Riverhead and Southold town governments scored at the top of a comprehensive audit by the Press Club of Long Island testing county and local governments on their compliance with the state Freedom of Information Law.
Both town governments on the North Fork scored an A+ on the PCLI open records report card, released this morning.
The Village of Greenport scored a C.
PCLI, the Long Island chapter of the Society of Professional Journalists, conducted the audit of 195 municipalities and agencies, rating them on: adherence to legal deadlines, whether they provided documents they are required to maintain; whether they denied requests in writing; whether they identified their FOIL denial appeals officer; whether PCLI had to appeal a denial; and whether they emailed the documents when requested.
The municipalities were also graded on two other criteria not specified in FOIL: how many times PCLI had to follow-up, and their helpfulness, such as turning over documents well ahead of deadlines, or unhelpfulness, such as requiring PCLI to go to their offices to pick up files in person.
Municipalities were not told that the FOIL requests were part of an audit.
Riverhead was the quickest to respond of Long Island’s 13 towns, fulfilling the FOIL request in just two days, according to the report. Southold took just six days to fulfill the requests. Greenport Village required 86 days to fully respond to the request, according to the report card.
Some other municipalities and agencies took months to fulfill the requests. Suffolk County Executive Steve Bellone’s office took nearly a year — 342 days — denying the organization’s request for some records and, according to the report card, failed to comply with the requirements of the law.
“I’m very proud of this,” Riverhead Town Supervisor Sean Walter said this morning. “I’m proud of Town Clerk Diane Wilhelm, deputy town attorney Dan McCormick and financial administrator Bill Rothaar, who are very responsive and helpful,” he said.
“I’ve always felt that this is the people’s information, the people’s business. As elected officials, we hold these records as trustees for the public and people are entitled to access it, with few exception,” Walter said.
“We make every effort to be open, upfront and accessible to the public,” Southold Town Supervisor Scott Russell said. “The score indicates how everybody in Town Hall operates.”

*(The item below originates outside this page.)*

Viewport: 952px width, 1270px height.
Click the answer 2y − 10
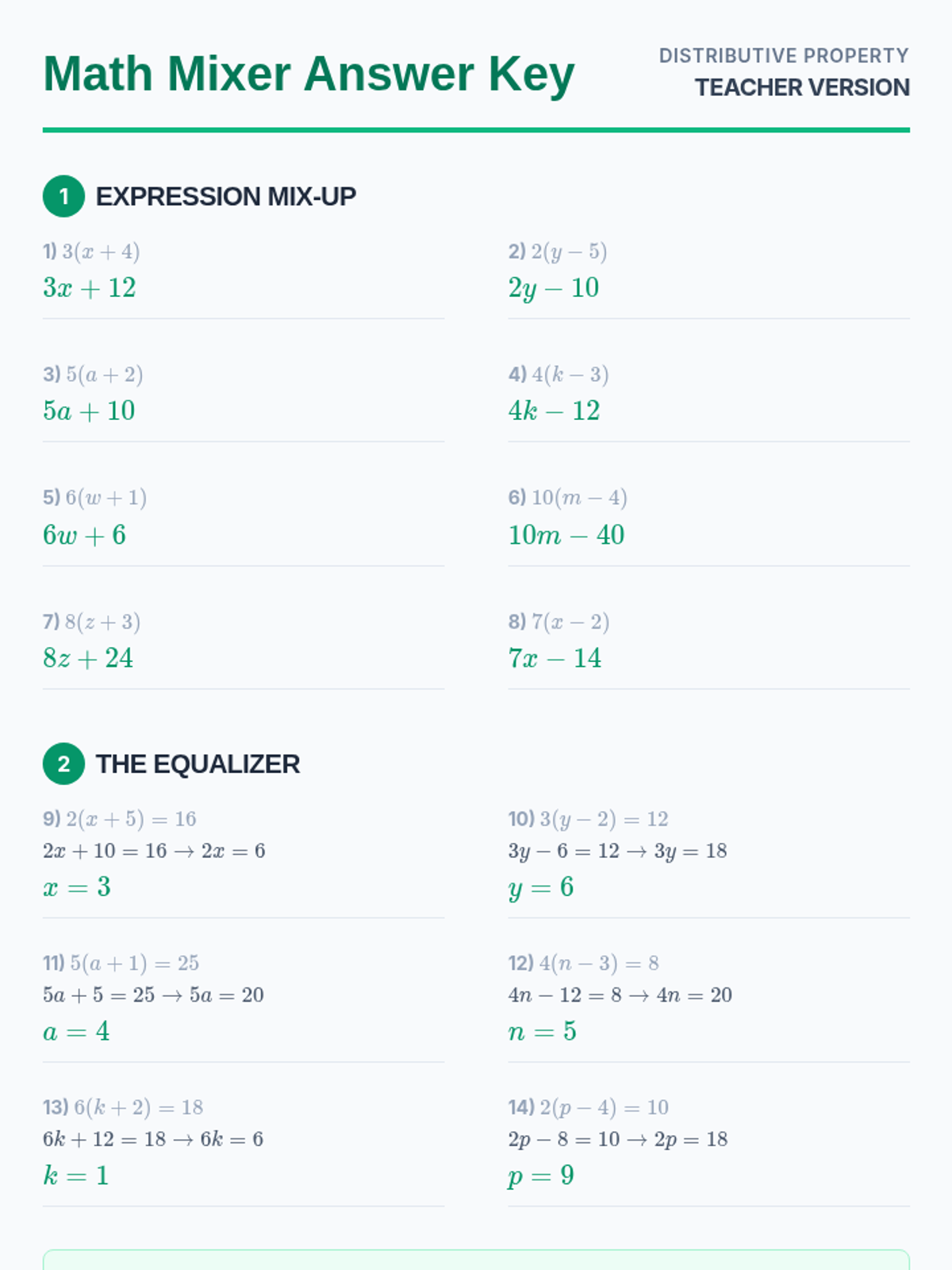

When asked for a comment by the organization Village Clerk Sylvia Pirillo noted that the village has improved its responsiveness since PCLI filed its request, according to the report card.
“I did agree that one portion of your seven-part request could perhaps have been answered in a more timely manner,” she wrote to the organization. “Also, it must be simultaneously noted that the terminology ‘as far back as records are kept’ is nebulous at best, in terms of records access requests. In the one-plus year since your request, the village has streamlined its FOIL process, with great success,” she wrote.

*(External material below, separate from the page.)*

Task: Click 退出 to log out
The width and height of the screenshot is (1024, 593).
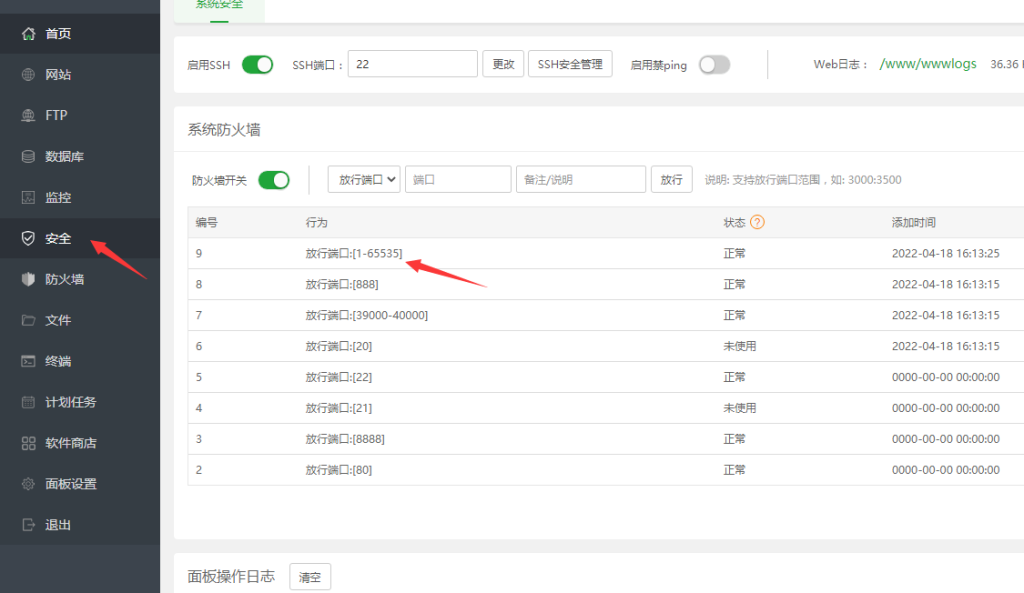Action: (x=29, y=524)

Almost two-thirds of the municipalities and agencies failed to respond to requests for public records before the deadlines set by the law, while almost half did not provide a list of documents they’re required to maintain, PCLI said in a press release today. View the full report here.
New York’s Freedom of Information Law, in place for four decades, spells out the process by which the public — and the media — can obtain government documents.

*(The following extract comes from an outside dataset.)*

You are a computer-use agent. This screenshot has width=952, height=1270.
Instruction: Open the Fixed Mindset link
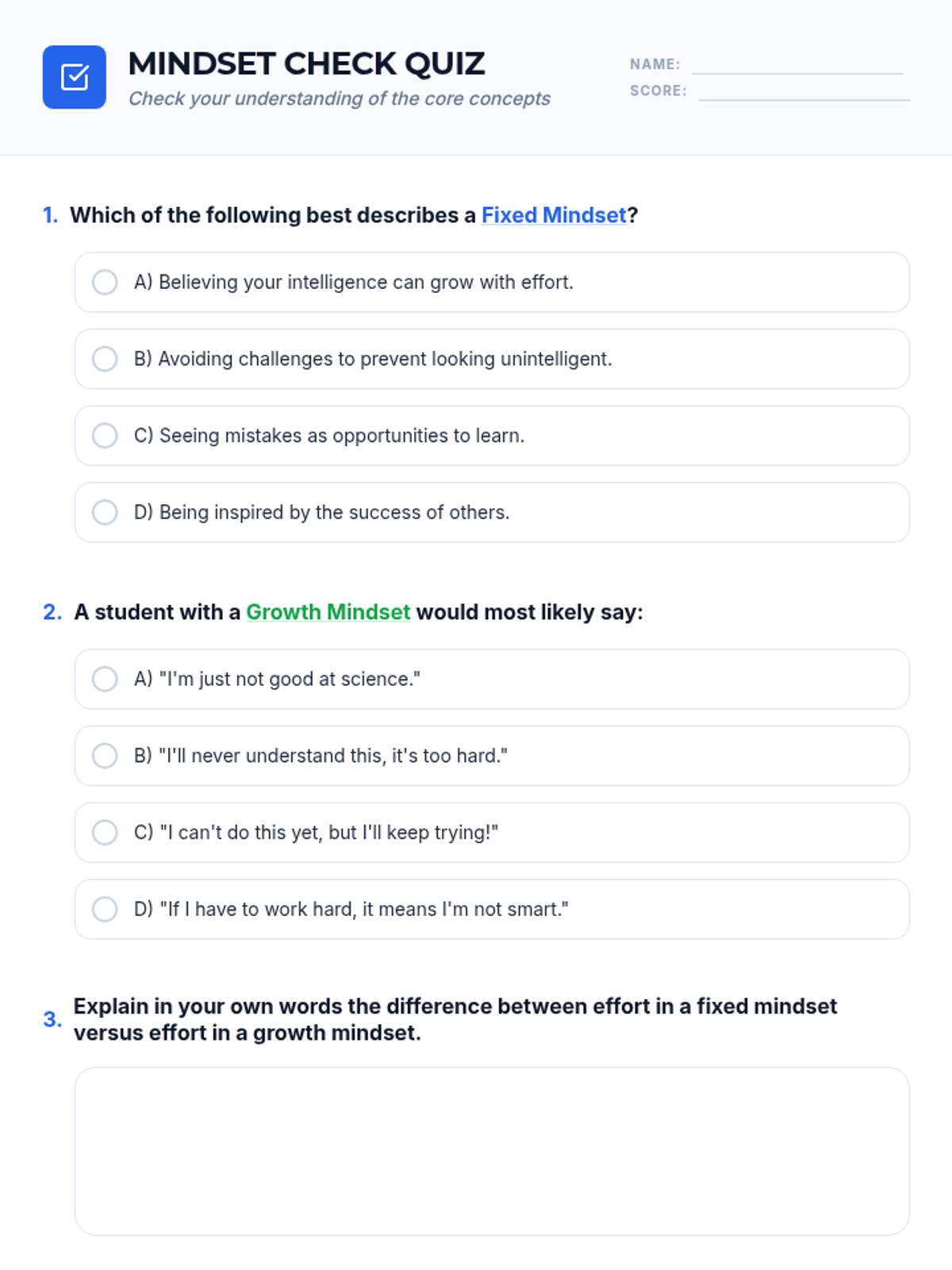tap(554, 215)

The audit was conducted over 16 months by Timothy Bolger, freedom of information chair for PCLI.
“If the Long Island governments and agencies we tested were high school students with a cumulative grade of a C, they would not be getting into the college of their choice,” said Bolger, managing editor of the Long Island Press, which supported the project by giving him the time to conduct the audit.
“Many local officials are frequently quoted touting their commitment to transparency, but what we found is that actions don’t always match the buzzwords,” Bolger said. “We are encouraged that some officials had already begun improving their responsiveness to records requests before we contacted them about their grades and others took their grades as a call to action to do better.”
Bolger identified himself as a member of the press and his requests were mostly made via email except in the cases of agencies for which no email address could be found. In those cases, he mailed requests.
“I’m not sure that, in some government agencies, officials are as receptive to the public and the news media as they should be. I think the public has the right to expect that government will do the right thing,” said Robert Freeman, executive director of the Committee on Open Government, after reviewing the audit’s findings. “Unfortunately, that does not happen as frequently or as routinely as it should.” The Committee on Open Government is a unit of the N.Y. Department of State that oversees FOIL.
PCLI stopped short of taking nonresponsive agencies to court to ask a judge to compel them to release public documents, which is the next step under FOIL when an appeal of a records request denial is denied. Under the law, a judge can award attorneys’ fees in such cases to the plaintiffs, should the case be decided in their favor. Judges sometimes order non-compliant agency staffers to take FOIL refresher courses led by the state Committee on Open Government, which also regularly publishes advisory opinions on FOIL issues brought to its attention.
The Society of Professional Journalists is the largest national journalism organization. PCLI, the Long Island chapter of SPJ, was founded in 1974.
The release of the report card this morning coincides with the beginning of National Sunshine Week, an annual nationwide celebration of access to public information and what it means for American citizens.